Texto seleccionado ▸
Desde el Renacimiento hasta nuestro días pocos temas han resultado tan atractivos como el de las Cruzadas. A su alrededor se han forjado mitos y leyendas muy alejadas de la realidad histórica y que la literatura se ha encargado de difundir.
En general, se denomina como Cruzadas a la serie de campañas, comúnmente militares, que a partir del siglo XI se emprendieron desde el Occidente cristiano contra los musulmanes para la recuperación de Tierra Santa. Estas campañas se extendieron hasta el siglo XIII y se caracterizaban por la bendición que les concedió la Iglesia, otorgando a los particulares indulgencias espirituales y privilegios temporales a los combatientes. Con el tiempo el término se aplicaría a cualquier guerra que se emprendiera al servicio de la Iglesia, como, por ejemplo, la cruzada contra los albigenses.

Datos sin procesar ▸
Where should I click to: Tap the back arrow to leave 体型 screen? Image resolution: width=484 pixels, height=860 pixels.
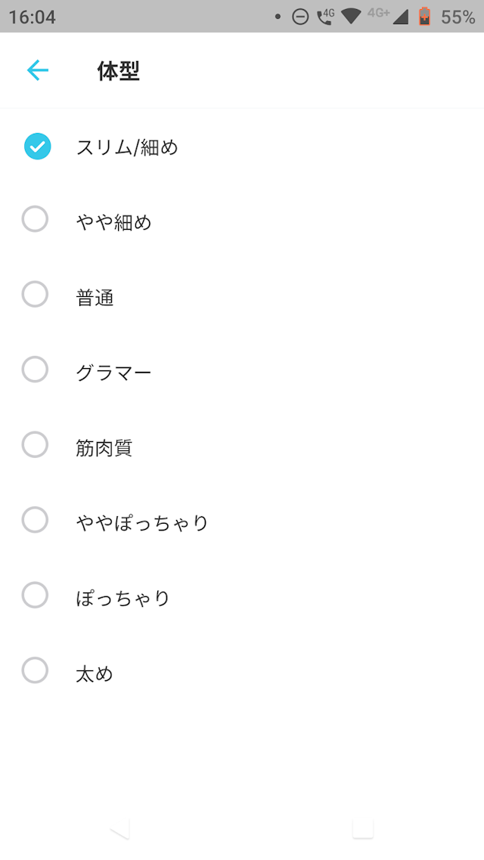[36, 70]
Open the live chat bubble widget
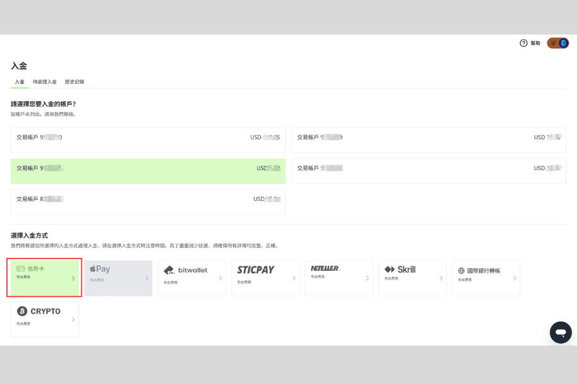Screen dimensions: 577x384 tap(560, 333)
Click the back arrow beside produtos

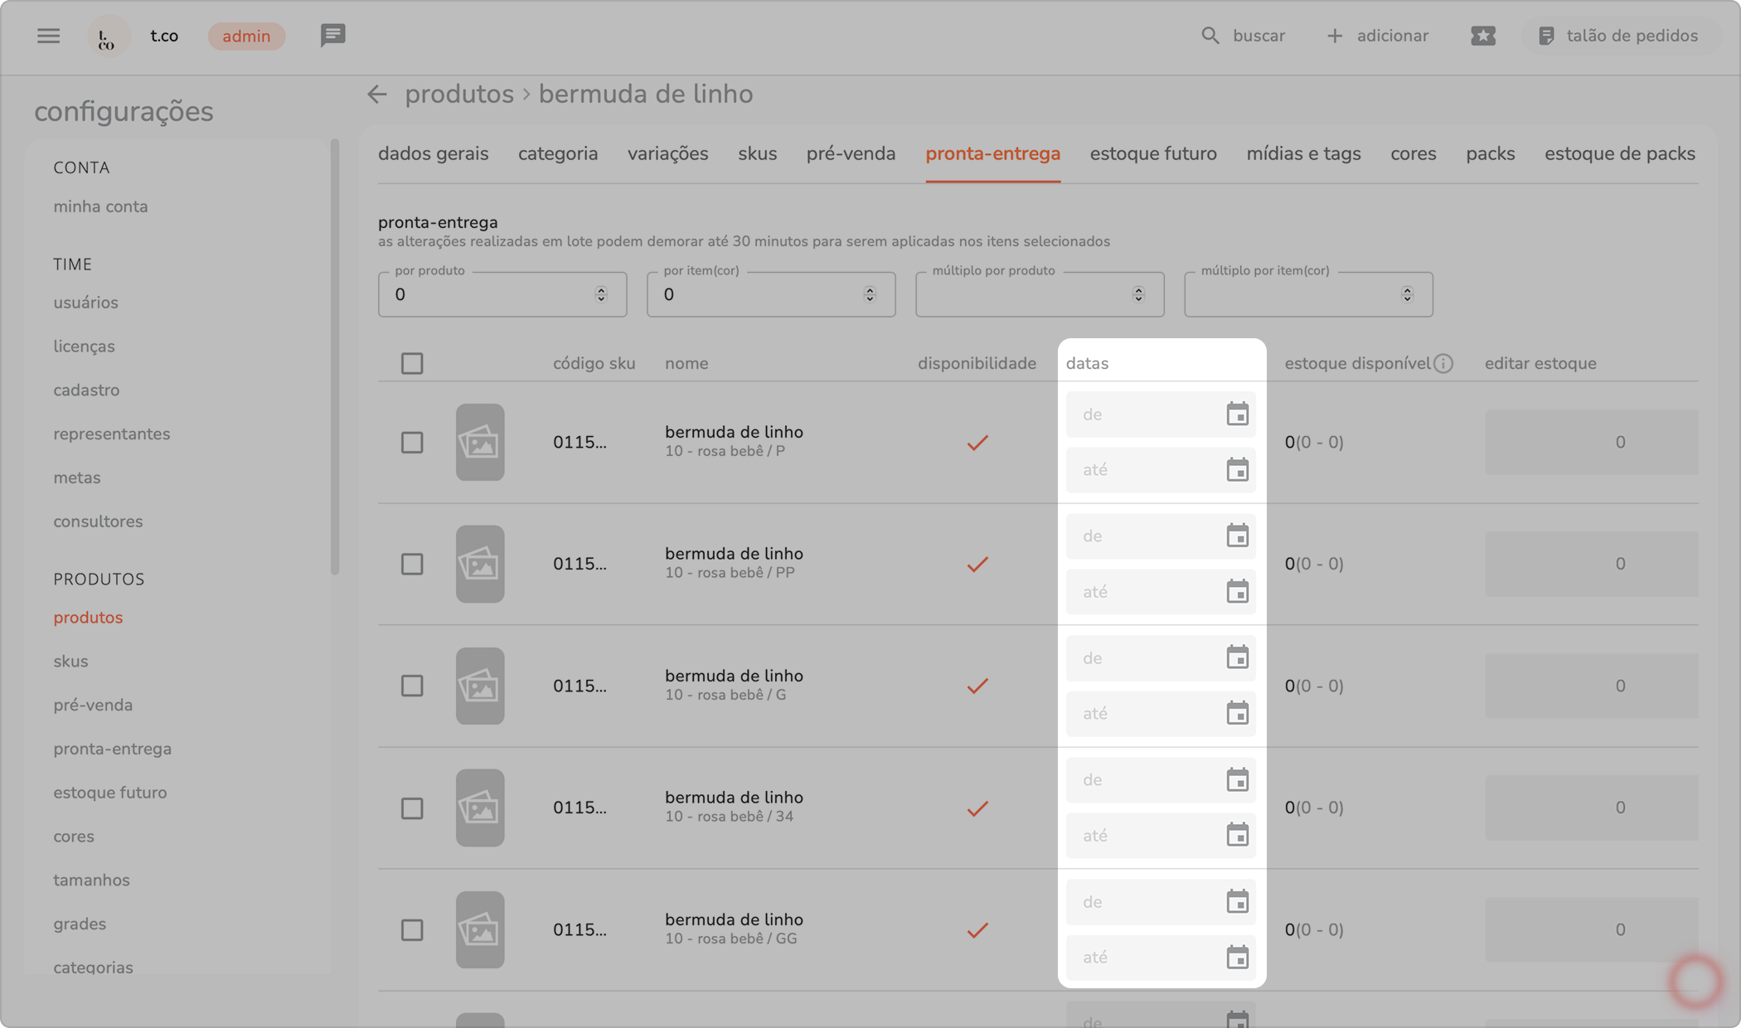[x=377, y=95]
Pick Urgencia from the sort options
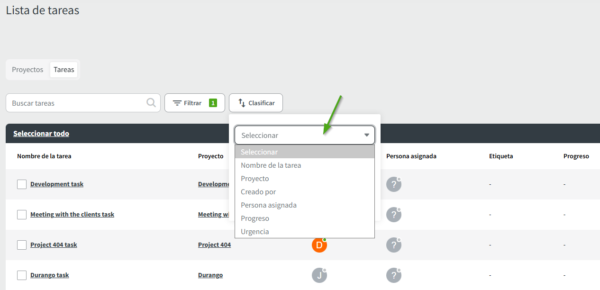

Qué hacer ▸
1. Contesta estas preguntas sobre el texto de las Cruzadas y marca cada respuesta con la letra que le corresponde:
(a) ¿Desde qué época han resultado pocos temas tan atractivos como el de las Cruzadas?
(b) ¿Hasta qué siglo se extendieron estas campañas?
(c) ¿Qué ejemplo se menciona de una guerra emprendida al servicio de la Iglesia?
2. Prosigue el texto sobre las Cruzadas a partir de su última oración.

Resultados en orden ▸
1.
(a) Desde el Renacimiento.
(b) Hasta el siglo XIII.
(c) La cruzada contra los albigenses.

2.
El origen de las Cruzadas
La I Cruzada fue predicada por el Papa Urbano II en el Concilio de Clermont (1095), tras la conquista de Jerusalén por los turcos seljúcidas (1076) y las peticiones de ayuda del emperador bizantino Alejo I Comneno. Aparte de la recuperación de los Santos Lugares, con su clara connotación religiosa, los Papas vieron las Cruzadas como un instrumento de ensamblaje espiritual que superase las tensiones entre Roma y Constantinopla, que además elevaría su prestigio en la lucha contra los emperadores germanos, afianzando su poder sobre los poderes laicos. También como un medio de desviar la guerra endémica entre los señores cristianos hacia una causa justa que pudiera ser común a todos ellos, la lucha contra el infiel.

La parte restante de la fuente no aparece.